◆ INSTRUCTIONS FOR THE TASK ◆
Would you please restate every record exactly as written?

(Saved entries)
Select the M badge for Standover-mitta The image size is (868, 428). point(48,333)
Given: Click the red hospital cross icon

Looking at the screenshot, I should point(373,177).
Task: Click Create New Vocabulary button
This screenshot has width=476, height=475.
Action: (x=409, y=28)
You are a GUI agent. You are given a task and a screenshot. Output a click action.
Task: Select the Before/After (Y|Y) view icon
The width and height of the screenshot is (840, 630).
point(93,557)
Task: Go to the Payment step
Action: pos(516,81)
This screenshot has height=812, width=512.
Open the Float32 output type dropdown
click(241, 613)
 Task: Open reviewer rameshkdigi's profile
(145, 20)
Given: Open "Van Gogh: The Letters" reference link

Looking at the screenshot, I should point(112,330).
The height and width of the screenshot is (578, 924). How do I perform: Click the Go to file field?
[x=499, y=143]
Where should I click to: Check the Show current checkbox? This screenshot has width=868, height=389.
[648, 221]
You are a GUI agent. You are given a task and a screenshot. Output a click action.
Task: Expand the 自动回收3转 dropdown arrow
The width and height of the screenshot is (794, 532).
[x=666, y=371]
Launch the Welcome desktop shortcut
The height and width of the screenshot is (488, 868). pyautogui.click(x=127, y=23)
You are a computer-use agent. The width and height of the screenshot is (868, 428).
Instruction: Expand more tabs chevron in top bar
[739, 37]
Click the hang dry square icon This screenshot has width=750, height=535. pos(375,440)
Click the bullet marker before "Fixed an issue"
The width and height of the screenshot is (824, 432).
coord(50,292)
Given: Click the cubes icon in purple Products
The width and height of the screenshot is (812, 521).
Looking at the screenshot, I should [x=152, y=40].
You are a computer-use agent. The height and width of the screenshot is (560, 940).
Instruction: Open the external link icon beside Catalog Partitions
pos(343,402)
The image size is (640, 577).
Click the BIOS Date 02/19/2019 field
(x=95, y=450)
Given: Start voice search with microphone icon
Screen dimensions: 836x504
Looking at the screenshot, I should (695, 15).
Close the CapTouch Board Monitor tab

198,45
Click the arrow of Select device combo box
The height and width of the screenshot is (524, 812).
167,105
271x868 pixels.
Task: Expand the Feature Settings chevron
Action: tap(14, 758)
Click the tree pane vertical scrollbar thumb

◆ PROBLEM SOLUTION ◆
Select the M badge for Standover-mitta The image size is (868, 428). point(48,333)
Given: Click the red hospital cross icon

Looking at the screenshot, I should point(373,177).
Task: Click Create New Vocabulary button
This screenshot has width=476, height=475.
Action: (x=409, y=28)
You are a GUI agent. You are given a task and a screenshot. Output a click action.
Task: Select the Before/After (Y|Y) view icon
The width and height of the screenshot is (840, 630).
point(93,557)
Task: Go to the Payment step
Action: pos(516,81)
This screenshot has height=812, width=512.
Open the Float32 output type dropdown
click(241, 613)
 Task: Open reviewer rameshkdigi's profile
(145, 20)
Given: Open "Van Gogh: The Letters" reference link

Looking at the screenshot, I should point(112,330).
The height and width of the screenshot is (578, 924). How do I perform: Click the Go to file field?
[x=499, y=143]
Where should I click to: Check the Show current checkbox? This screenshot has width=868, height=389.
[648, 221]
You are a GUI agent. You are given a task and a screenshot. Output a click action.
Task: Expand the 自动回收3转 dropdown arrow
The width and height of the screenshot is (794, 532).
[x=666, y=371]
Launch the Welcome desktop shortcut
The height and width of the screenshot is (488, 868). pyautogui.click(x=127, y=23)
You are a computer-use agent. The width and height of the screenshot is (868, 428).
Instruction: Expand more tabs chevron in top bar
[739, 37]
Click the hang dry square icon This screenshot has width=750, height=535. pos(375,440)
Click the bullet marker before "Fixed an issue"
The width and height of the screenshot is (824, 432).
coord(50,292)
Given: Click the cubes icon in purple Products
The width and height of the screenshot is (812, 521).
Looking at the screenshot, I should [x=152, y=40].
You are a computer-use agent. The height and width of the screenshot is (560, 940).
Instruction: Open the external link icon beside Catalog Partitions
pos(343,402)
The image size is (640, 577).
Click the BIOS Date 02/19/2019 field
(x=95, y=450)
Given: Start voice search with microphone icon
Screen dimensions: 836x504
Looking at the screenshot, I should (695, 15).
Close the CapTouch Board Monitor tab

198,45
Click the arrow of Select device combo box
The height and width of the screenshot is (524, 812).
167,105
271x868 pixels.
Task: Expand the Feature Settings chevron
Action: tap(14, 758)
Click the tree pane vertical scrollbar thumb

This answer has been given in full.